Re: FW: on FPGAs vs ASICs

2005-03-22 Thread Tyler Durden
How much off-the-shelf crypto IP is available to be plopped on a crypto net 
processor? Are their stego detection/cracking Development kits and so on?

-TD
From: "Major Variola (ret)" <[EMAIL PROTECTED]>
To: "[EMAIL PROTECTED]" <[EMAIL PROTECTED]>
Subject: Re: FW: on FPGAs vs ASICs
Date: Mon, 21 Mar 2005 18:34:07 -0800
At 05:44 PM 3/20/05 -0500, Tyler Durden wrote:
>What I suspect is that there's already some crypto net processors out
there,
>though they may be classified, or the commercial equivalent (ie, I
assume
>there are 'classified' catalogs from companies like General Dynamics
that
>normal clients never see).
I've programmed (well, microcoded) the Intel IXA family.   Some variants
of that family can do line-rate AES.  They can handle insane line rates,
thanks
to hardware everything and an array of hyperthreaded RISCs.   Not
at all classified.
At 09:49 AM 3/21/05 -0500, Trei, Peter wrote:
>One of the interesting twists of FPGAs is that you can
>optimize the circuit to the actual data being processed.
>For example, in DES keysearch you could hardwire into
>the circuit some of the subkey bits (which were determined
>by, say, high order key bits you rarely changed), thus
>simplifying the circuit. When those bits changed, you
>re-wrote the circuilt.
Its quite possible that reconfigurability is part of the future.
Your N-way x86 die will come with a few hundred thou reconfigurable
gates, which you'll reconfigure to do your Photoshop or MPEG
or rendering or speech recognition or modular exponentiation
tasks.   Obviously this is a big change and there's a lot of software
support required (from OS to app) to make it happen.  Also
there are fascinating tech problems in coupling the reconfig hardware
to high bandwidth data flows, required to keep it busy.  But the
benefits
are substantial.
Tangentially,
I should note that there are "modes of encryption" which can be scaled
infinitely
with parallel hardware; they use interleaved blocks so each chip sees
every Nth
block of the real stream.  So high clock rates are not required to
crypt.
It seems that hashing can be parallelized that way too, run a hash-chip
on
every Nth bit, and hash those partial results.   Both ends have to agree
on the N-way division (as with the infinitely scalable crypto) but
that's all.
With regular hashing (and attacks thereof that require grinding out a
lot
of hashes in order to find a collision, to go back to the original
topic)
single-chip parallel hardware hacks could speed things up, but (given
that modern hashes
are designed for CPUs, like AES) I don't ever expect to see DESCrack
like
gains there.
And while TD keeps alluding to the DESCrack suitcase, I'll point out
that a GSM Cracker
could fit in your carry-on luggage nowadays.   Every 'embassy' ought to
have one :-)



Re: FW: on FPGAs vs ASICs

2005-03-22 Thread Jack Lloyd
On Mon, Mar 21, 2005 at 06:34:07PM -0800, Major Variola (ret) wrote:

> Tangentially, I should note that there are "modes of encryption" which can be
> scaled infinitely with parallel hardware; they use interleaved blocks so each
> chip sees every Nth block of the real stream.  So high clock rates are not
> required to crypt.

Counter mode works this way, and is a fairly common mode in any case.

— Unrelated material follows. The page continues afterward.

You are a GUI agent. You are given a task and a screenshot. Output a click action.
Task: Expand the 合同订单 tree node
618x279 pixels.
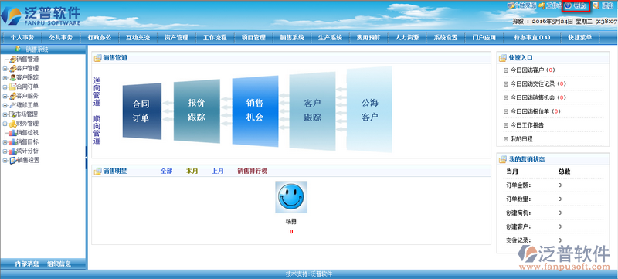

> It seems that hashing can be parallelized that way too, run a hash-chip on
> every Nth bit, and hash those partial results.  Both ends have to agree on
> the N-way division (as with the infinitely scalable crypto) but that's all.

Depending on the interconnect it would probably be faster to do it in blocks of
8-64k, doing it a bit at a time would eat your standard PCI bus alive.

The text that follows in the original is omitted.